**What the task asks:** Everything from the line containing "The image size" through the final line below must be output exactly, both ends included, with nothing else and no pictures.
════════
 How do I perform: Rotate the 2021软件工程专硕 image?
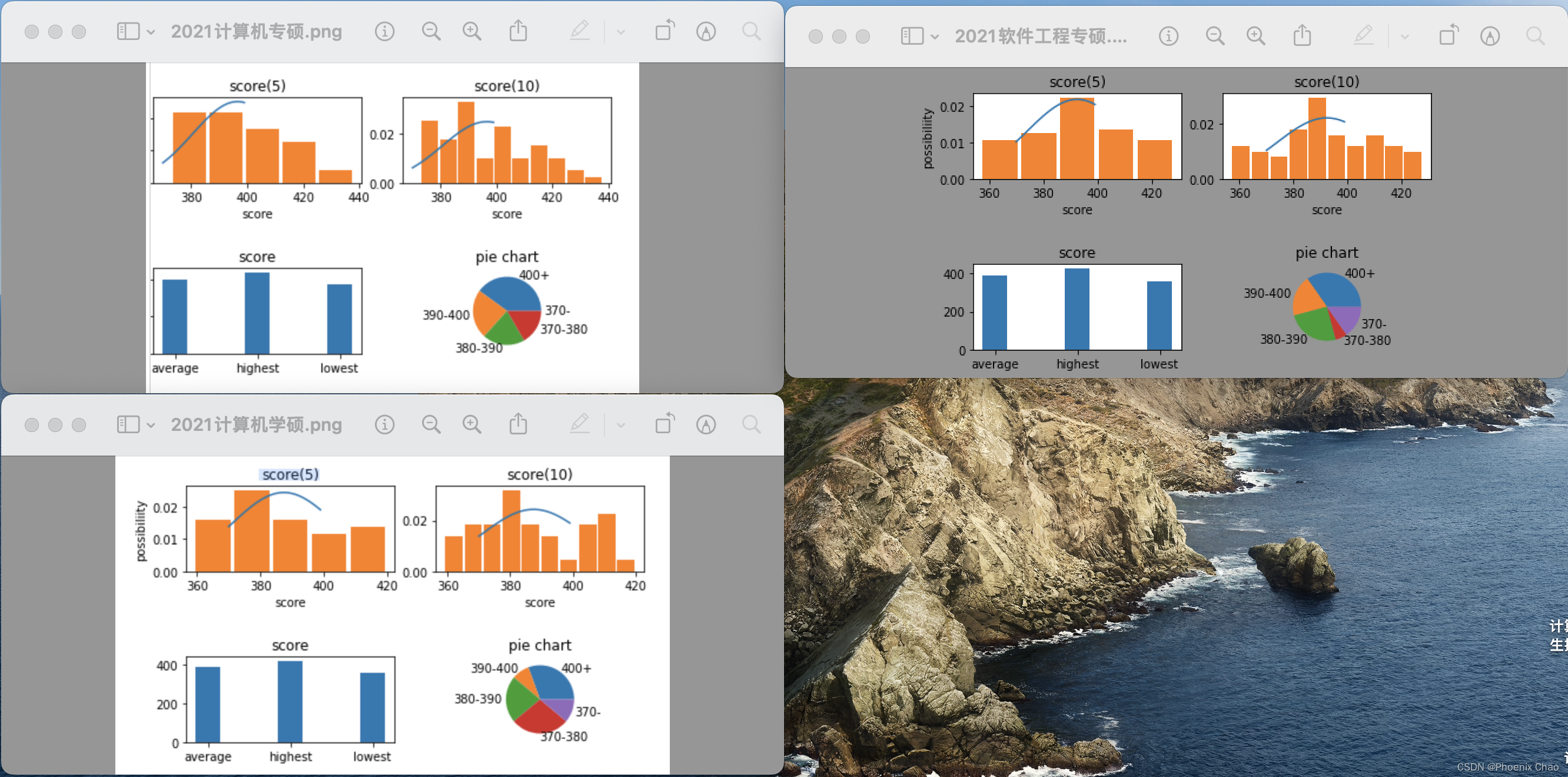coord(1449,36)
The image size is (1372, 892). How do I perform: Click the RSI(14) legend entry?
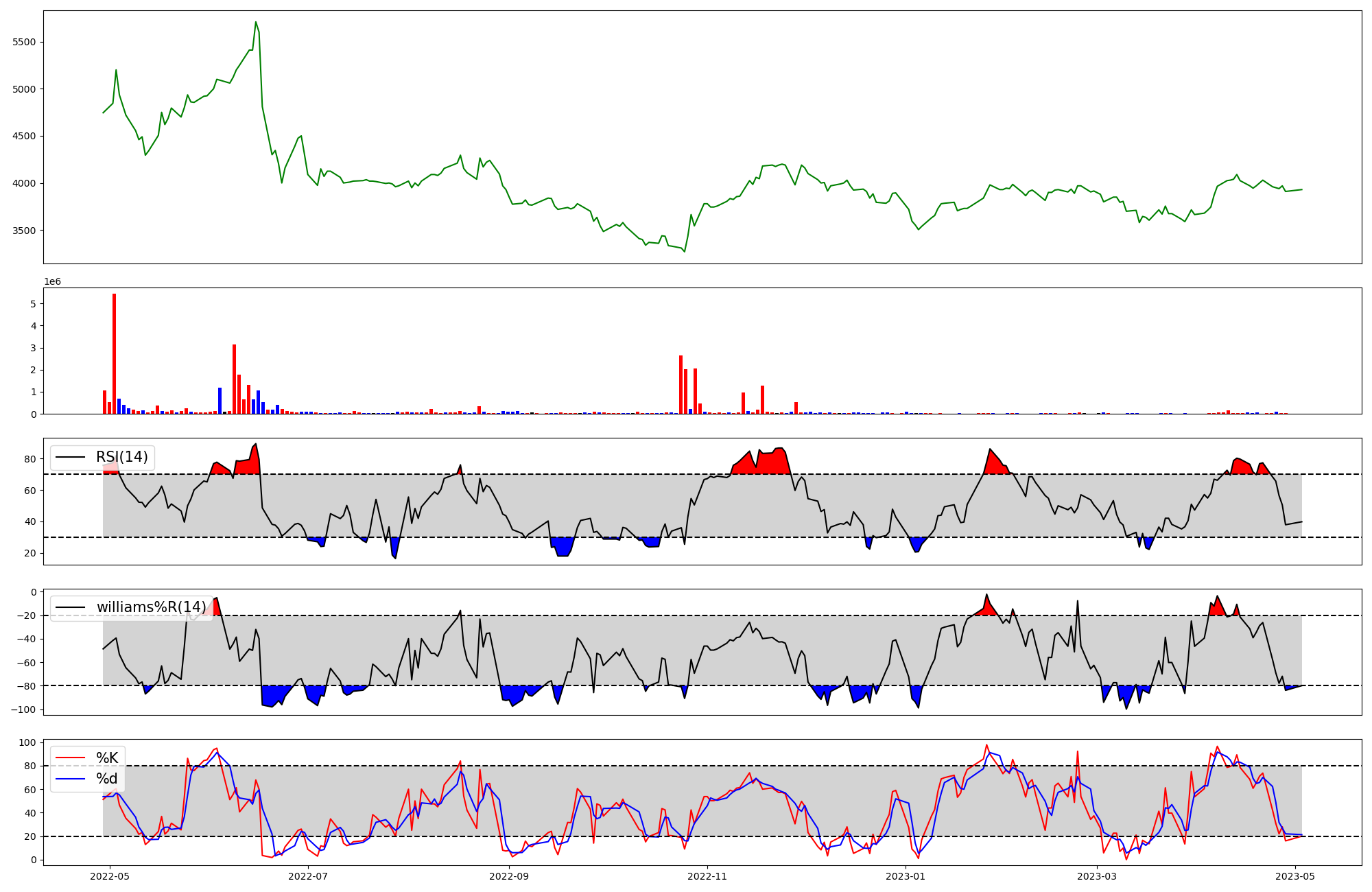tap(121, 457)
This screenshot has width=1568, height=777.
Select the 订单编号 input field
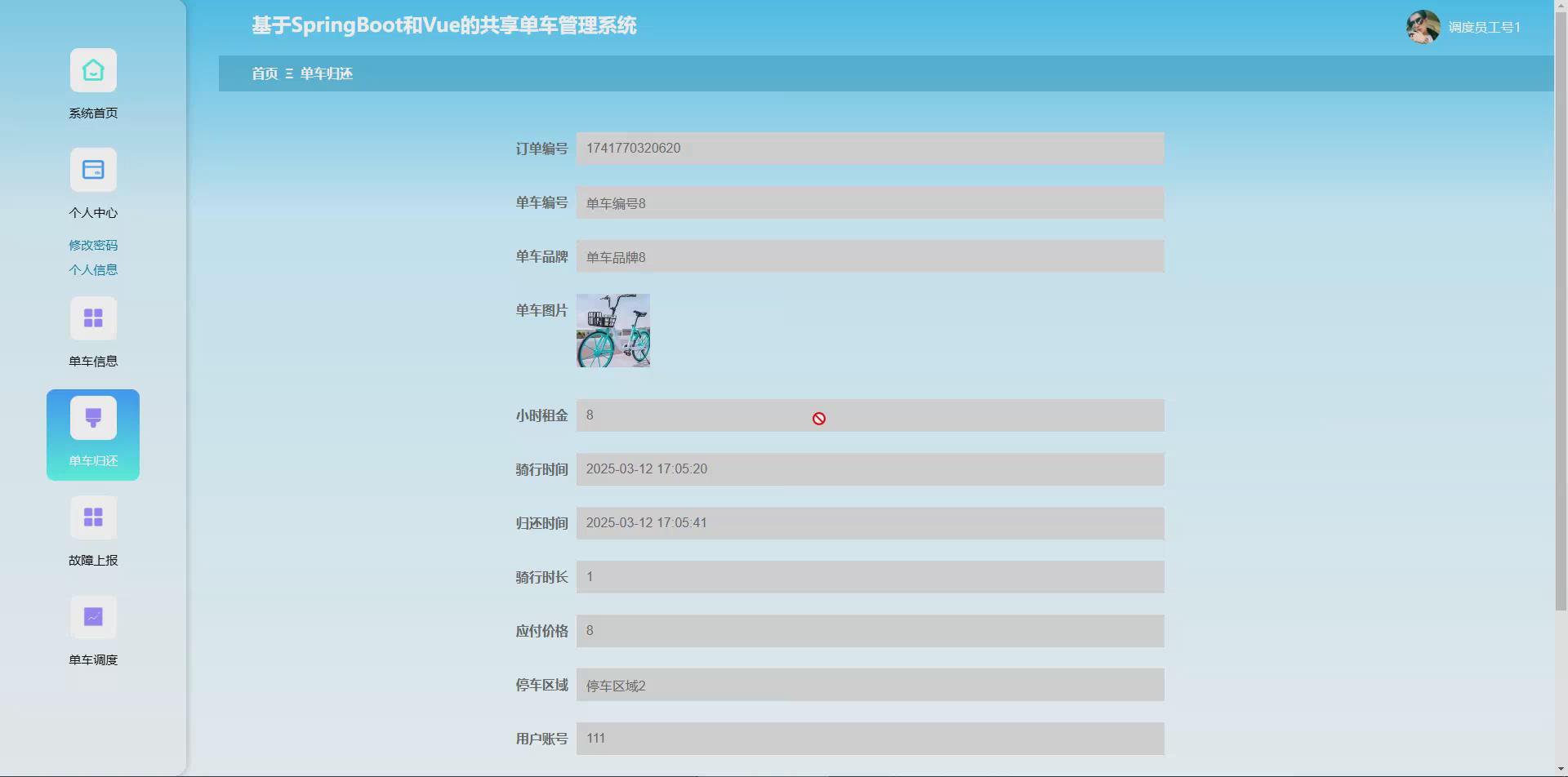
════════
**Response below:**
The image size is (1372, 892). How do I perform: Click the RSI(14) legend entry?
tap(121, 457)
This screenshot has width=1568, height=777.
Select the 订单编号 input field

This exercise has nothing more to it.